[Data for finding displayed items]
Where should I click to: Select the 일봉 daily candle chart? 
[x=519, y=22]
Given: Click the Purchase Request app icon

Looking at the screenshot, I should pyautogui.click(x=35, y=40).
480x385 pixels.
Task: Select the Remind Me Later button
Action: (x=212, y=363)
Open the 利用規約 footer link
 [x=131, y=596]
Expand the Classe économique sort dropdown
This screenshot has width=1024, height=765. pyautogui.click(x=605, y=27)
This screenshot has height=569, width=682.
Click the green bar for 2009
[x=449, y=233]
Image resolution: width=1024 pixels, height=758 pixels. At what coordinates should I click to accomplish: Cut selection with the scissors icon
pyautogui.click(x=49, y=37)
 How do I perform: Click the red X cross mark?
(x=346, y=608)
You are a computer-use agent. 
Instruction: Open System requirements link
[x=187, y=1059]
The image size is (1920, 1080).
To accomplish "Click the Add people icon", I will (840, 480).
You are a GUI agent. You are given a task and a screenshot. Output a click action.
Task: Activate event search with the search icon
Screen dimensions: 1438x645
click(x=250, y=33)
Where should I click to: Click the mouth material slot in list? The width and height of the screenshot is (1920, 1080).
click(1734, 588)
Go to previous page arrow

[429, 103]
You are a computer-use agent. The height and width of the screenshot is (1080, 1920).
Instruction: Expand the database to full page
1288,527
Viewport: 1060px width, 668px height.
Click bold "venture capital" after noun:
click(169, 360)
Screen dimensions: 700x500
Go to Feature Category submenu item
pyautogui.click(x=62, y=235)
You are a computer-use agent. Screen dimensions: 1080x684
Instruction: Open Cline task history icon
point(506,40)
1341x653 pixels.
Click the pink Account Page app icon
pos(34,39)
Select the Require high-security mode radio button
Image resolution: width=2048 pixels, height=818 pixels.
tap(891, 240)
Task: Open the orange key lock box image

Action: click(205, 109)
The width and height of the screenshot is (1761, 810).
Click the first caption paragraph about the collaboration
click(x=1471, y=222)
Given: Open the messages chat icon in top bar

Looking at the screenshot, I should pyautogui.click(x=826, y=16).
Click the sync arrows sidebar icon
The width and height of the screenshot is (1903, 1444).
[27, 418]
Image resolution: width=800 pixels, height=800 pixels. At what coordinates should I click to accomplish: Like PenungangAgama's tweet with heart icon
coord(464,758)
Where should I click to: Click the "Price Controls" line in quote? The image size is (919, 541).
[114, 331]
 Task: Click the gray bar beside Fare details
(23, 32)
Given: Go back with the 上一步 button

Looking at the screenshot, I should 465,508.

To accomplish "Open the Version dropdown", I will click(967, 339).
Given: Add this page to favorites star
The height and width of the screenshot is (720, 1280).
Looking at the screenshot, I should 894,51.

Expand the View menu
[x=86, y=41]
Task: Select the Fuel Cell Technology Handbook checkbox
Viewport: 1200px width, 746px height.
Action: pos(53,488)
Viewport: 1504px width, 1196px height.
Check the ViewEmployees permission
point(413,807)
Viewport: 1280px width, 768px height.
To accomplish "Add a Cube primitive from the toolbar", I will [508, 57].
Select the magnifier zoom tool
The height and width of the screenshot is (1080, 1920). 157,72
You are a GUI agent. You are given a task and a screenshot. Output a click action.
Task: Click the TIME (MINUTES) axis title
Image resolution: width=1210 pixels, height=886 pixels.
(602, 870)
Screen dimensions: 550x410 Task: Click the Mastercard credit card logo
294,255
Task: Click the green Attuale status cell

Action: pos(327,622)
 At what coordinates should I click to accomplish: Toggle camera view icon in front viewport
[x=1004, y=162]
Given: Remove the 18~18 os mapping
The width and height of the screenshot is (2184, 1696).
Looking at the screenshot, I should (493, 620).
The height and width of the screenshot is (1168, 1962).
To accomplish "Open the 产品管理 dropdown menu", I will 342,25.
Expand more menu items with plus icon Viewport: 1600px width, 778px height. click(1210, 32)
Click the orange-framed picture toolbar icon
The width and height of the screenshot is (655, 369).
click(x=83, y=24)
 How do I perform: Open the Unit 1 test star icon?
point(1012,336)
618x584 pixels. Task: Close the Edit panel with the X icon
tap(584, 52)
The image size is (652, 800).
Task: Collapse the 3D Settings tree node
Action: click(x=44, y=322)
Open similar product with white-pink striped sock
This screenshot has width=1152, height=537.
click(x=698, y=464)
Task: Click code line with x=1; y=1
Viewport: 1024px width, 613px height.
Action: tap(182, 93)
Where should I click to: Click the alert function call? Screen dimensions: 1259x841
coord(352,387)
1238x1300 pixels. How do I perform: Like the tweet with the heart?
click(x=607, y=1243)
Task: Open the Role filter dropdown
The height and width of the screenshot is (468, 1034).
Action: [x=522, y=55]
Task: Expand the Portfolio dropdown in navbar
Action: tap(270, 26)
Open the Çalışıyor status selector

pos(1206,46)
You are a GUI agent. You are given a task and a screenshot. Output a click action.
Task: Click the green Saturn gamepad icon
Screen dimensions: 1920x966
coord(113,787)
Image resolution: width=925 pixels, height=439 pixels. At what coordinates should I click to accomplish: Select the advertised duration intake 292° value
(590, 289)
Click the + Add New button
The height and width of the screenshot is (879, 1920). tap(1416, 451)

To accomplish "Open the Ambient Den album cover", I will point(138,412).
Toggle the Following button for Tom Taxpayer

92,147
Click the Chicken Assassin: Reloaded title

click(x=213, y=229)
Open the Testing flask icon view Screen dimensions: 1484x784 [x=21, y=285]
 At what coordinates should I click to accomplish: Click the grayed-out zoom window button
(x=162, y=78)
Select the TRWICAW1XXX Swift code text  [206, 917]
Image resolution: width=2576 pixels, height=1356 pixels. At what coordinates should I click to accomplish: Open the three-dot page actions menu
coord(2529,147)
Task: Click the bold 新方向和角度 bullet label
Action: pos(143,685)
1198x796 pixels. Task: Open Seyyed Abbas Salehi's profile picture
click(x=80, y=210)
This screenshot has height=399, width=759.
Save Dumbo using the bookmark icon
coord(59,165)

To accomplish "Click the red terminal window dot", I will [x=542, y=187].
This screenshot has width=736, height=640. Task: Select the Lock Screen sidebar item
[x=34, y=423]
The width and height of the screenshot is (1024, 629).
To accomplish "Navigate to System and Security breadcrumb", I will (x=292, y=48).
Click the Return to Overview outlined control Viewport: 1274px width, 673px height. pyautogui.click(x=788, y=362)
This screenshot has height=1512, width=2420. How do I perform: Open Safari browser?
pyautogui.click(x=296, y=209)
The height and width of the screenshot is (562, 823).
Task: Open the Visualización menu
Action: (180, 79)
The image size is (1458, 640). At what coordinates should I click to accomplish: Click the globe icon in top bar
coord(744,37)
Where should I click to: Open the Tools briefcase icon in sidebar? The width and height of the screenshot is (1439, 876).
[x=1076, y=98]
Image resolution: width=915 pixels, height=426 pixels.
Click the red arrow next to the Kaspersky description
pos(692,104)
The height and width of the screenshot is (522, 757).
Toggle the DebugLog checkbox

■ **Exercise details**:
Copy the data above verbatim, starting at the line that contains "Image resolution: width=925" and ending at the line that contains "[x=1076, y=98]", with both of those lines included.

■ **Response**:
Image resolution: width=925 pixels, height=439 pixels. At what coordinates should I click to accomplish: Select the advertised duration intake 292° value
(590, 289)
Click the + Add New button
The height and width of the screenshot is (879, 1920). tap(1416, 451)

To accomplish "Open the Ambient Den album cover", I will point(138,412).
Toggle the Following button for Tom Taxpayer

92,147
Click the Chicken Assassin: Reloaded title

click(x=213, y=229)
Open the Testing flask icon view Screen dimensions: 1484x784 [x=21, y=285]
 At what coordinates should I click to accomplish: Click the grayed-out zoom window button
(x=162, y=78)
Select the TRWICAW1XXX Swift code text  [206, 917]
Image resolution: width=2576 pixels, height=1356 pixels. At what coordinates should I click to accomplish: Open the three-dot page actions menu
coord(2529,147)
Task: Click the bold 新方向和角度 bullet label
Action: pos(143,685)
1198x796 pixels. Task: Open Seyyed Abbas Salehi's profile picture
click(x=80, y=210)
This screenshot has height=399, width=759.
Save Dumbo using the bookmark icon
coord(59,165)

To accomplish "Click the red terminal window dot", I will [x=542, y=187].
This screenshot has width=736, height=640. Task: Select the Lock Screen sidebar item
[x=34, y=423]
The width and height of the screenshot is (1024, 629).
To accomplish "Navigate to System and Security breadcrumb", I will (x=292, y=48).
Click the Return to Overview outlined control Viewport: 1274px width, 673px height. pyautogui.click(x=788, y=362)
This screenshot has height=1512, width=2420. How do I perform: Open Safari browser?
pyautogui.click(x=296, y=209)
The height and width of the screenshot is (562, 823).
Task: Open the Visualización menu
Action: (180, 79)
The image size is (1458, 640). At what coordinates should I click to accomplish: Click the globe icon in top bar
coord(744,37)
Where should I click to: Open the Tools briefcase icon in sidebar? The width and height of the screenshot is (1439, 876).
[x=1076, y=98]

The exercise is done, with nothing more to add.